Copy out the lines starting with the one containing "coordinates (141, 557)." and going on through the one containing "pyautogui.click(x=1180, y=571)", keeping them identical.

[Word and element locating data]

——————

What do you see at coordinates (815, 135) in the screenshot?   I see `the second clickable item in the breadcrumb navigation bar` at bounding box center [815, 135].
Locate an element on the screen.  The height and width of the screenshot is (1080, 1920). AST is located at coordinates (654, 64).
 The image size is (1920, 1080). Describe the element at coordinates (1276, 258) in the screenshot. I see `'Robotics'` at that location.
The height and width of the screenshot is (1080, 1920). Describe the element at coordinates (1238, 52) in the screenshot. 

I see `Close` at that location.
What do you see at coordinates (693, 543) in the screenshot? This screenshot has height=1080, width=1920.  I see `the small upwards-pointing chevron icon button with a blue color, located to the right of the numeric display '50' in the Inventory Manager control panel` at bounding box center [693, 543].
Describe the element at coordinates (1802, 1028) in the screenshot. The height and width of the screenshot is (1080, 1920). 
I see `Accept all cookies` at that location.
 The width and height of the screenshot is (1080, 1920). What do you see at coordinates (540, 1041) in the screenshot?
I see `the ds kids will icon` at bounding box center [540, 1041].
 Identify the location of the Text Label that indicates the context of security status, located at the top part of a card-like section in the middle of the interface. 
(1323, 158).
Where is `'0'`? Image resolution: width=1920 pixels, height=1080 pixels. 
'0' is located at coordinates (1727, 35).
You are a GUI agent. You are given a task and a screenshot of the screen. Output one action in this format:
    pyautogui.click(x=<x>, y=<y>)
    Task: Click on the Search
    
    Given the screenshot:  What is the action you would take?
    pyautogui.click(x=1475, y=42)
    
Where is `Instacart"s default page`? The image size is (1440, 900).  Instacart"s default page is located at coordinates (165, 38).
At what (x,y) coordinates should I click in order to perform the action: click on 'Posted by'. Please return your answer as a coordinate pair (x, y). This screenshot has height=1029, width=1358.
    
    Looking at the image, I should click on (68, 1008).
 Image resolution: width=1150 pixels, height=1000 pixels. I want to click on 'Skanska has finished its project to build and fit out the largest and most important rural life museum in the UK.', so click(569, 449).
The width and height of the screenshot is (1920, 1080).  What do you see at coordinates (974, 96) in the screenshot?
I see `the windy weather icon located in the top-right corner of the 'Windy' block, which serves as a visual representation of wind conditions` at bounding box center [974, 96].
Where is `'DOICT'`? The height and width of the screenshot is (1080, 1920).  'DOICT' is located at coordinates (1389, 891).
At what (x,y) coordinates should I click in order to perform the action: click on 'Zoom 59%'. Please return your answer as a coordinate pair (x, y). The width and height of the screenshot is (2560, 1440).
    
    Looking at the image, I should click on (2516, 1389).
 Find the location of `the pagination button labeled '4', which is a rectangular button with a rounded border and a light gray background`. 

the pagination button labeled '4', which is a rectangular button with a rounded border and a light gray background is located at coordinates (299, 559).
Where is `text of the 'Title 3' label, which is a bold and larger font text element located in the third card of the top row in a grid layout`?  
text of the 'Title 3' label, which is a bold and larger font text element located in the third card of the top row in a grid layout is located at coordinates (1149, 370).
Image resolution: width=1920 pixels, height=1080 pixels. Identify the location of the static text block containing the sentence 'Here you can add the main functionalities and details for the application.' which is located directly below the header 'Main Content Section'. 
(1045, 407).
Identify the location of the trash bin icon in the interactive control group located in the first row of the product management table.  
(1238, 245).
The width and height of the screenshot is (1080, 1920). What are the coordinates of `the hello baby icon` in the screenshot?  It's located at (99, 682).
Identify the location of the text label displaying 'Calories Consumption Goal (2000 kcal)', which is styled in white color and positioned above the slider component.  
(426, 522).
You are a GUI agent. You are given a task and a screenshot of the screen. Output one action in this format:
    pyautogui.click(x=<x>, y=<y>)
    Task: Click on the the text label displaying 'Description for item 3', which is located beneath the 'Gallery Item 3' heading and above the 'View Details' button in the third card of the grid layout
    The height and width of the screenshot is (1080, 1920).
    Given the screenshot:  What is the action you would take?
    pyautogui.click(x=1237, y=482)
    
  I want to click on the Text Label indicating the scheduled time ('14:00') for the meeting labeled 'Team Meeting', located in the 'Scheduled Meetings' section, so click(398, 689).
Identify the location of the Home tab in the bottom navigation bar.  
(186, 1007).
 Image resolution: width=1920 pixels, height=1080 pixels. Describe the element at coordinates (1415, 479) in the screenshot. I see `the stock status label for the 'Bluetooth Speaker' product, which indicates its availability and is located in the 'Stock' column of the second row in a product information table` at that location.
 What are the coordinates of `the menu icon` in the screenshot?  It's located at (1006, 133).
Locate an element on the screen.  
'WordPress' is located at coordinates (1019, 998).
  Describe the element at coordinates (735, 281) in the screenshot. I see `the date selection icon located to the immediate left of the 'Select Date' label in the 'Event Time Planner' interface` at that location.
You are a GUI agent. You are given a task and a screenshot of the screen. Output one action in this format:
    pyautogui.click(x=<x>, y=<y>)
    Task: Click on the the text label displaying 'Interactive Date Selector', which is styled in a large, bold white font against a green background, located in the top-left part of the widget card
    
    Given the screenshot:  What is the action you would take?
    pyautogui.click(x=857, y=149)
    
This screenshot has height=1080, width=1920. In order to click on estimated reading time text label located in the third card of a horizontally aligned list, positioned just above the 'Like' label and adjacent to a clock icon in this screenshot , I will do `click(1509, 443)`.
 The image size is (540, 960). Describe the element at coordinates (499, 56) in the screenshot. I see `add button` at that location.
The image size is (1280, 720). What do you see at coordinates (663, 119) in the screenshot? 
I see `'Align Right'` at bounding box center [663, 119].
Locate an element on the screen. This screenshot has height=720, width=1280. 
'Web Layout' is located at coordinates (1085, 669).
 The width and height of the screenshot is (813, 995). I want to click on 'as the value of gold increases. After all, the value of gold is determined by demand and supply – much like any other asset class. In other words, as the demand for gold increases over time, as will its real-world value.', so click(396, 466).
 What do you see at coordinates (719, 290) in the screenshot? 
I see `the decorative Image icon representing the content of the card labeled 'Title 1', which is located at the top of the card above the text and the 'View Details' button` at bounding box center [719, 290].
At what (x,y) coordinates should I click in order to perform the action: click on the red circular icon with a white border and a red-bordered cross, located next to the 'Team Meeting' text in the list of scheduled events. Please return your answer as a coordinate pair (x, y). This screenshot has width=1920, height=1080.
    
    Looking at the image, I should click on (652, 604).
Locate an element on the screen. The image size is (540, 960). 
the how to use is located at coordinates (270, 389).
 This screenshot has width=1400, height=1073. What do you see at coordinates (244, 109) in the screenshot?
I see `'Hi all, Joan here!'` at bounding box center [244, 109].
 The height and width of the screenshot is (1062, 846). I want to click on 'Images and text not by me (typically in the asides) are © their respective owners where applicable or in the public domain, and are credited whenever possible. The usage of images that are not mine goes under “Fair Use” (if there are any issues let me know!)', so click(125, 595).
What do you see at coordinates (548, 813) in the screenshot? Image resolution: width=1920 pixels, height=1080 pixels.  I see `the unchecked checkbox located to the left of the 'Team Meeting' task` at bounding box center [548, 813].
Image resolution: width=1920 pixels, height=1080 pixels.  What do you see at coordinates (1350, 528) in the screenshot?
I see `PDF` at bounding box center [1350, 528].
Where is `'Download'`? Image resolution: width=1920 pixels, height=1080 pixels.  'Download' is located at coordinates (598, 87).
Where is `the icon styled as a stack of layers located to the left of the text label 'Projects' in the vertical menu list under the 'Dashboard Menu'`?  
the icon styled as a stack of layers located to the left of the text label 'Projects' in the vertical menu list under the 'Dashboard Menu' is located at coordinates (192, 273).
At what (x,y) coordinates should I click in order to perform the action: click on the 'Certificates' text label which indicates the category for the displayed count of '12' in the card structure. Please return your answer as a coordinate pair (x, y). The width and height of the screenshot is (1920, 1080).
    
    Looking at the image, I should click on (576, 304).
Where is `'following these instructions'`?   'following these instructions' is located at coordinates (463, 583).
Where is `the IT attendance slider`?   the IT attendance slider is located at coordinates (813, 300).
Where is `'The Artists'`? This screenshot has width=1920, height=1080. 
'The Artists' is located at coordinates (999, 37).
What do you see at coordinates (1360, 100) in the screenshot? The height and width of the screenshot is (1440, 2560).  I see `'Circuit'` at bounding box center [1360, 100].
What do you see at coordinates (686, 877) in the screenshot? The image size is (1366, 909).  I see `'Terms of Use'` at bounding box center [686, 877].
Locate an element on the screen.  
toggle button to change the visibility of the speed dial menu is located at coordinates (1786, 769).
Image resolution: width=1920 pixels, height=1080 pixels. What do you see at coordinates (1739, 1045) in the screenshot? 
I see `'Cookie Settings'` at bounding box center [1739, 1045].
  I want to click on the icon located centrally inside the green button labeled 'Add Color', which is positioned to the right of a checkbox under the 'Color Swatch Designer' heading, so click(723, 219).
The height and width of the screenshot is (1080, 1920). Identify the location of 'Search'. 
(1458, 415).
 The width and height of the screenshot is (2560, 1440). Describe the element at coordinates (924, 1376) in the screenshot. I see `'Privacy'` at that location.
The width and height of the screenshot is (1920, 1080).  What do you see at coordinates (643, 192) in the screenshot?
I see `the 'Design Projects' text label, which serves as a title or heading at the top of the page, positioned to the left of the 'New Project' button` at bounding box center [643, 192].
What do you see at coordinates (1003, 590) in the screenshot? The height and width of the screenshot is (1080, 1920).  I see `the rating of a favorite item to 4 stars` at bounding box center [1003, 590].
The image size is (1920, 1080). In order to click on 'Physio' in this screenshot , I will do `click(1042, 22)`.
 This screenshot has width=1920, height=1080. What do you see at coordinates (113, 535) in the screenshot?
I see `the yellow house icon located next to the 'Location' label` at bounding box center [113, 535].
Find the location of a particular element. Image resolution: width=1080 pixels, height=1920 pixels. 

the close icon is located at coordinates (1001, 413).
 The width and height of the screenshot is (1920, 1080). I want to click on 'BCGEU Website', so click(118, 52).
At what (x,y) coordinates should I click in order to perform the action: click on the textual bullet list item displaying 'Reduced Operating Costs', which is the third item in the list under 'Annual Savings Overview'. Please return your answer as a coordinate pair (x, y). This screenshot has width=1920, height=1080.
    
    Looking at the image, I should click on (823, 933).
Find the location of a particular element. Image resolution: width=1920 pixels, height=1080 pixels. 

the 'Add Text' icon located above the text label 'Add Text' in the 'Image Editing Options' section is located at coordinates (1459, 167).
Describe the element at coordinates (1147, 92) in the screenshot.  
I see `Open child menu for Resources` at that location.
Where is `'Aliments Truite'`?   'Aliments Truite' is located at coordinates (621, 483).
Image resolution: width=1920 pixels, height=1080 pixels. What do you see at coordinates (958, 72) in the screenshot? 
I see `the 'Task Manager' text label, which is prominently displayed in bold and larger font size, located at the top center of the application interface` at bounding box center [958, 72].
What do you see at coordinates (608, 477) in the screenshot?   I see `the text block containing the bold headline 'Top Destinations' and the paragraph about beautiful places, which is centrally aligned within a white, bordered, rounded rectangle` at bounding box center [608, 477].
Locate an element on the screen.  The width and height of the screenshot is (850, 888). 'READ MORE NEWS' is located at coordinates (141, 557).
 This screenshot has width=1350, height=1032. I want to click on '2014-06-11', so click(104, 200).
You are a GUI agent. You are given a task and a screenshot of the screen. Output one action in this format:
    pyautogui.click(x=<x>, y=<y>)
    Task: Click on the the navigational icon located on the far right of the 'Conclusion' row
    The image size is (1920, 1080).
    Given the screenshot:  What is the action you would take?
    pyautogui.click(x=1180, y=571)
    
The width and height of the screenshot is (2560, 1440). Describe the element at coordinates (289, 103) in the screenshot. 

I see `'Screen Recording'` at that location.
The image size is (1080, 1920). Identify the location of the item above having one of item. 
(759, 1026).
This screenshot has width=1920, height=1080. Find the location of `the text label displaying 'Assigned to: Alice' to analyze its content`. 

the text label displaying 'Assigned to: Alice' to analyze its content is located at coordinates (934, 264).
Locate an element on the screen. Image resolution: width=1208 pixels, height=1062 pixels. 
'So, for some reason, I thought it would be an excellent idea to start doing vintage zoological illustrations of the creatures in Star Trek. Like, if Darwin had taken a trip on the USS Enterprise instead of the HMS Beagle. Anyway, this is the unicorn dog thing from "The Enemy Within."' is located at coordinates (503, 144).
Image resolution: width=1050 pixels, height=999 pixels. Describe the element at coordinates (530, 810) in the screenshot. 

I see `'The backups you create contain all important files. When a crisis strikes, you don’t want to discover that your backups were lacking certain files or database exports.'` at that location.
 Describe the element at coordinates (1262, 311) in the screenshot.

——————

- _Task output_:
Locate an element on the screen.  The width and height of the screenshot is (850, 888). 'READ MORE NEWS' is located at coordinates (141, 557).
 This screenshot has width=1350, height=1032. I want to click on '2014-06-11', so click(104, 200).
You are a GUI agent. You are given a task and a screenshot of the screen. Output one action in this format:
    pyautogui.click(x=<x>, y=<y>)
    Task: Click on the the navigational icon located on the far right of the 'Conclusion' row
    The image size is (1920, 1080).
    Given the screenshot:  What is the action you would take?
    pyautogui.click(x=1180, y=571)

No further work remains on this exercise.